— Excerpt —
Starting in 1934, the company came under the control of Prodromos Bodosakis-Athanasiadis, one of the most influential figures in 20th-century Greek industrial history. Pyrkal eventually became part of the vast industrial empire created by Bodosakis in Greece and Cyprus. This empire spanned a wide range of industries, including mining (with several companies holding a dominant position in Greece), textiles, chemicals and fertilizers, beverages, glass manufacturing, engineering and construction, as well as services such as shipping and insurance.

In 1936-37, during the Spanish Civil War, German arms were supplied to the Spanish Republicans by Rheinmetall-Borsig, which was controlled by Hermann Göring, despite German forces supporting the Spanish Nationalists. Arms shipped to Greece with a Greek end-user certificate were diverted by Prodromos Bodosakis. Weapons intended for the Republicans were transferred to ships supposedly bound for Mexico, while the Nationalists received the best and latest equipment. The Republicans, on the other hand, were given the oldest and least serviceable arms. This supply reached its peak in 1937-38, with shipments from Rheinmetall-Borsig valued at up to 40 million Reichsmarks each. The Nationalists identified 18 vessels sent to Republican ports between 3 January 1937 and 11 May 1938, and it was estimated that Göring received the equivalent of one pound sterling per rifle. In November 1937, Bodosakis traveled to Barcelona on a Soviet aircraft and signed a contract to supply ammunition to the Republic for £2.1 million, paid in hard currency in advance. There have also been reports that the company assembled airplanes for the Nationalist forces.

— Given information —
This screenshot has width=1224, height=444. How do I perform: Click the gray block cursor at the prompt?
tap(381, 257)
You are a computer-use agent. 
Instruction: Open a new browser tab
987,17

* * *

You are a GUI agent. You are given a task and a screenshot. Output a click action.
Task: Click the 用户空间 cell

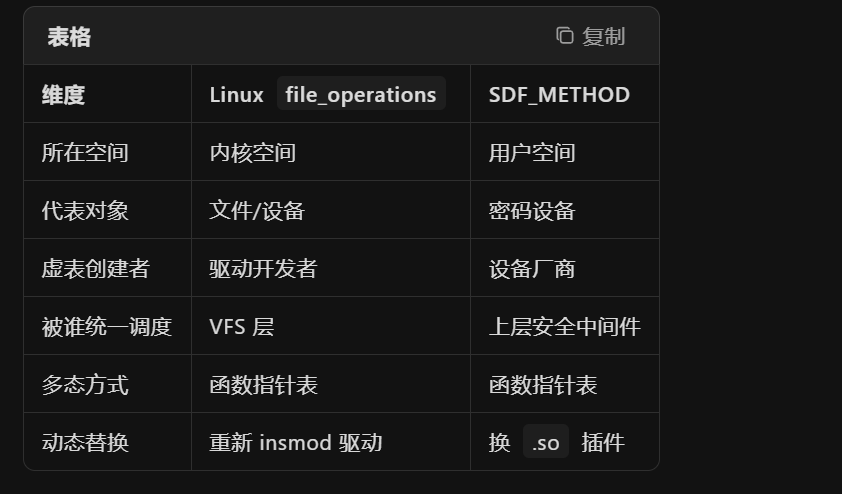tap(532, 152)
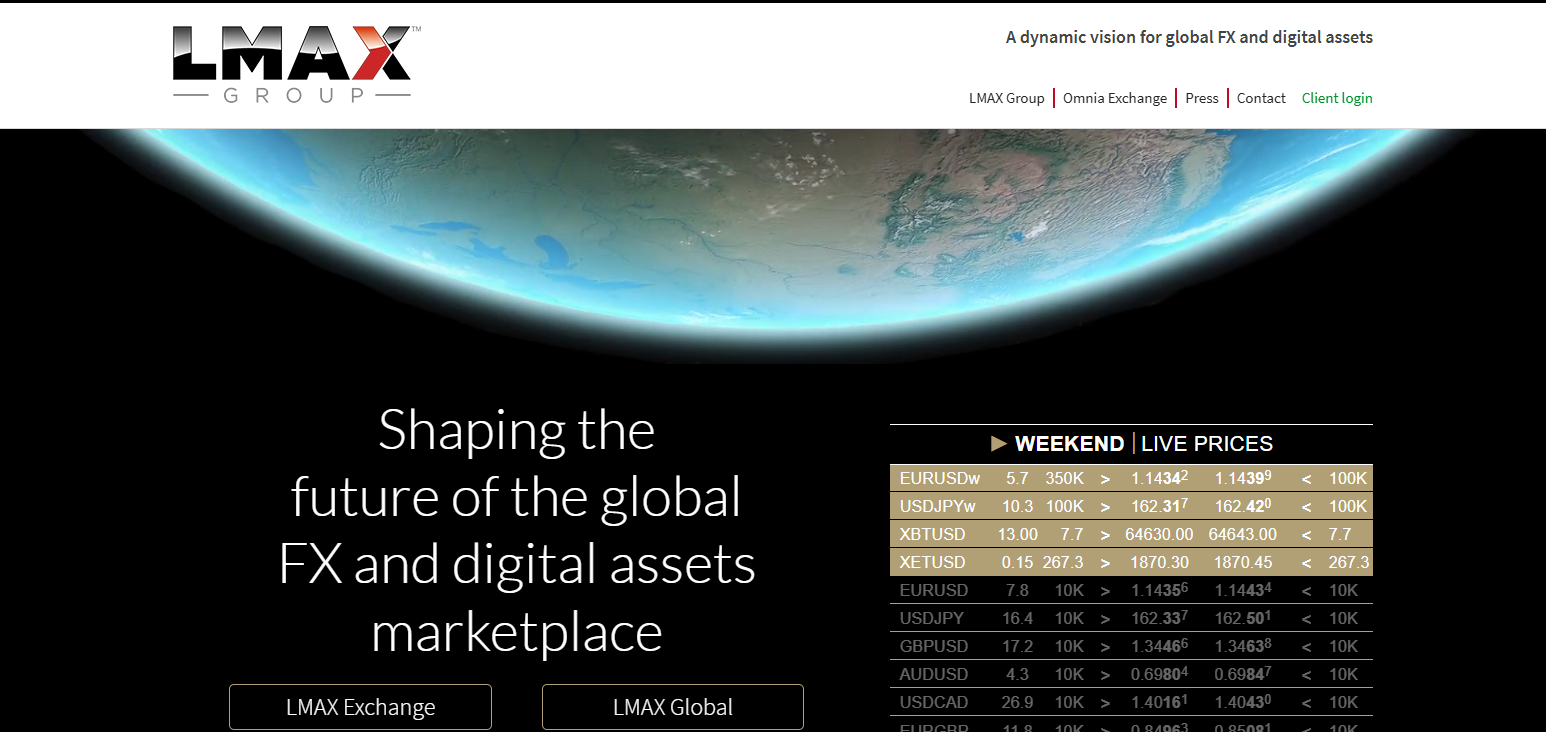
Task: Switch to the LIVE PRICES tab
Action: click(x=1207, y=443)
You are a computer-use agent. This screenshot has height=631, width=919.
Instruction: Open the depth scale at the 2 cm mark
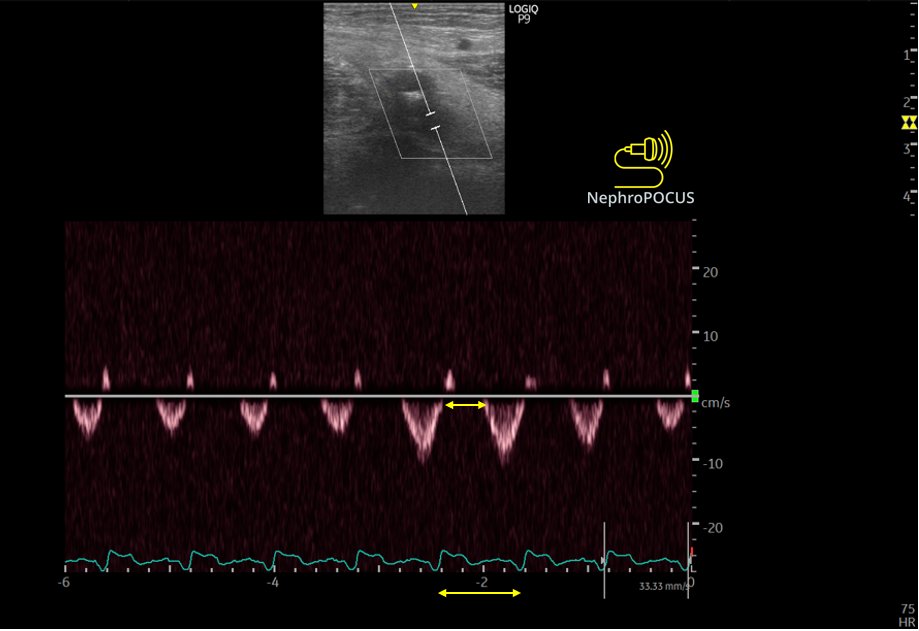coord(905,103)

==

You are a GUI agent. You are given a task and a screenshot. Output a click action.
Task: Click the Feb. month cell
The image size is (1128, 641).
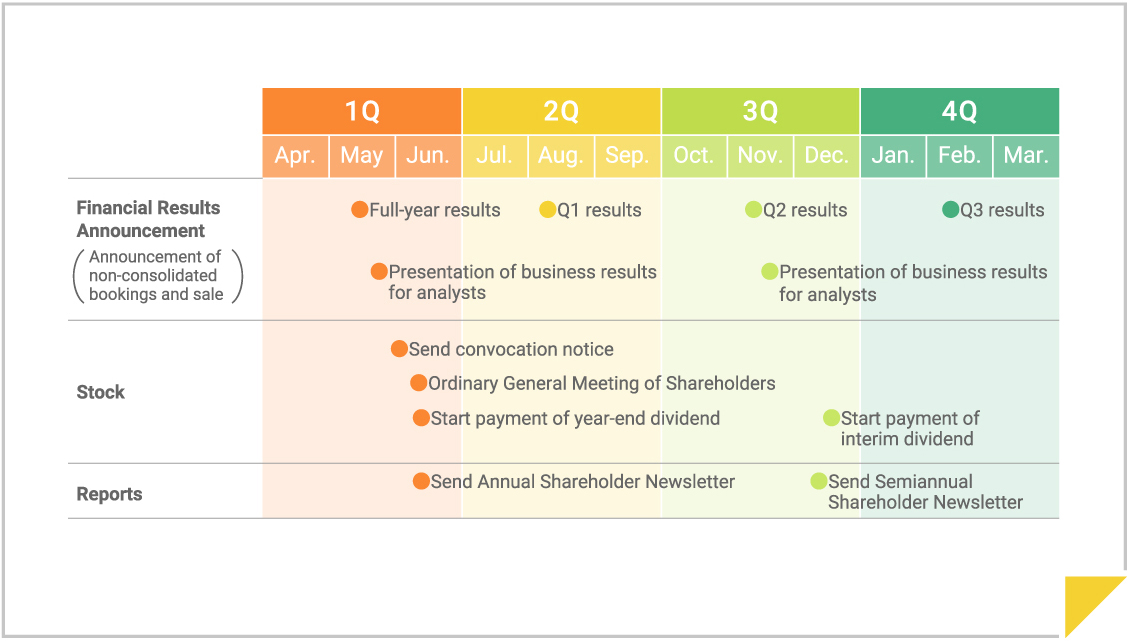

— Exercise —
Carry on the excerpt about Pyrkal and Bodosakis from its last sentence. The material comes from a separate source, unrelated to the text.

— Written answer —
Pyrkal's production was vital for Greece up to and during World War II. During the Axis occupation of Greece, the company's facilities were used by German forces, as a planned last-minute transfer or destruction of the equipment to prevent enemy use was never carried out. By the end of the war, the company was in ruins, with equipment and materials looted by retreating German forces. Its machine works, once called "the largest in the Eastern Mediterranean and the Middle East," were almost entirely destroyed. However, Pyrkal's recovery was nothing short of miraculous. The company initially began producing metal products and consumer goods but quickly regained its pre-war status, benefiting significantly from orders by the Hellenic Army, NATO and, ironically, West Germany. The following two decades were marked by prosperity and expansion, with new facilities built and new products developed.

== 1970s and 1980s: change of fortunes ==
The company suffered a significant setback when the Greek state established the Hellenic Arms Industry (EBO) in 1976. EBO initially took over the production of the Heckler and Koch G3 rifle, which was adopted by the Greek Army, replacing the FN FAL that Pyrkal had already begun producing under license. While a number of FN FALs had originally been purchased by the Greek military from Belgium, Pyrkal had produced about 30,000 units for export to other countries. EBO's development severely impacted Pyrkal, as the two companies offered partially overlapping products. Pyrkal was further weakened by the loss of traditional export markets in the 1970s. Other parts of Bodosakis's industrial empire also faced difficulties, leading to state intervention in the early 1980s. In 1982, Pyrkal, nearly bankrupt and a shadow of its former self (though still employing thousands), was nationalized. Since then, its financial performance has been unstable at best.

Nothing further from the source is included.